On November 15, 1933, a then twenty-six year old Melvin Belli was formally sworn in as a member of the California State Bar. Sixty-three years, seven months, and twenty-four days later–nineteen days short of his 89th birthday–Melvin Belli died in the midst of bankruptcy litigation regarding his continuing ability to manage his firm.
In the interim, depending upon your point of view, Melvin Belli became a legend or an outlaw, the greatest trial lawyer of modern times or the biggest ham ever to walk into a courtroom.
To some, he was the “King of Torts,” the father of demonstrative evidence, the dean of medical malpractice, the fighter for the “little guy.” To others, he was a flamboyant, cocky, reckless lawyer who cared more about publicity and self-promotion than about his clients. I think there’s some truth to both sides. I should know. I had the rare privilege of knowing the real Melvin Belli.
In September, 1979, about six weeks after taking the California bar exam, I went to work for Melvin Belli in the historic Belli Building built in the 1840′s on the then infamous San Francisco Barbary Coast. I worked directly for Mr. Belli, not the firm. My office was in the basement, which I fondly called “the dungeon.” I didn’t mind. There was a spiral staircase connecting our two offices, and I heard everything that was said in his office. That itself was quite a learning experience.
I was hired to help him revise Modern Trials, his landmark work on tort law, trial techniques, and demonstrative evidence that was originally published in 1954, a year before I was born.

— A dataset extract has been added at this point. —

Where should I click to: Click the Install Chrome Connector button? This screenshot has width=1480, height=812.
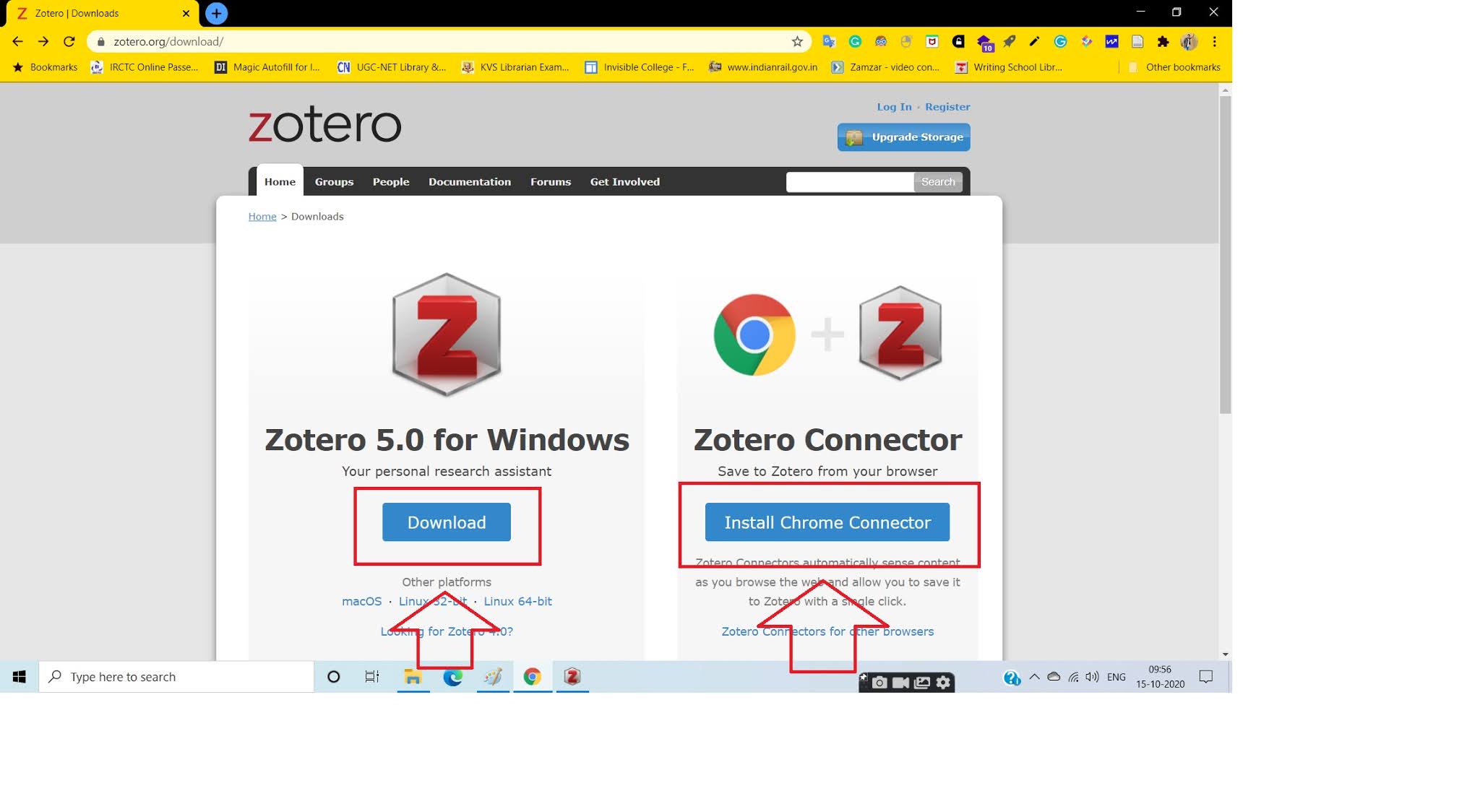827,522
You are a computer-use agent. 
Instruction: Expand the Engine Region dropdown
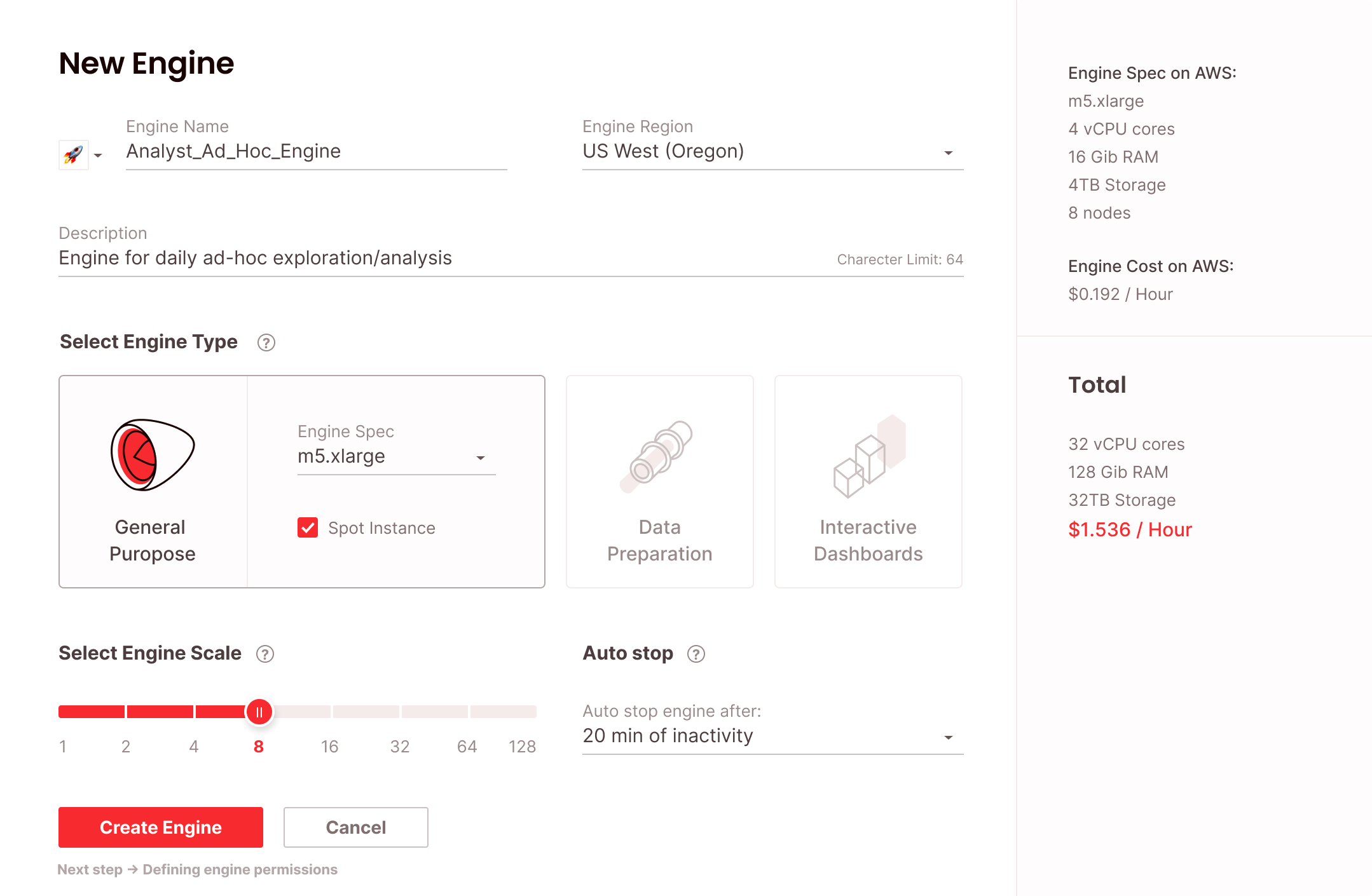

During the first months of working for Mr. Belli, I kept a low profile, just doing my research and writing the best I could. After six months, Mr. Belli finally took me into his confidence. Our relationship slowly developed into one of which I have often called “father-son,” but it went much deeper than that.
When I began working for him in 1979, Melvin Belli was 72 years old. His mind was still sharp, his energy could be boundless (although he would sometimes fall asleep in his office in the afternoon, especially after a heavy lunch that included several full glasses of the best wine produced by California’s Napa and Sonoma Valleys vineyards), and his mood was unpredictable and stormy. One second he could charm the shirt off your back; the next he could turn on you like a rabid dog. I was fortunate: we always got along and never did an unkind word pass between us.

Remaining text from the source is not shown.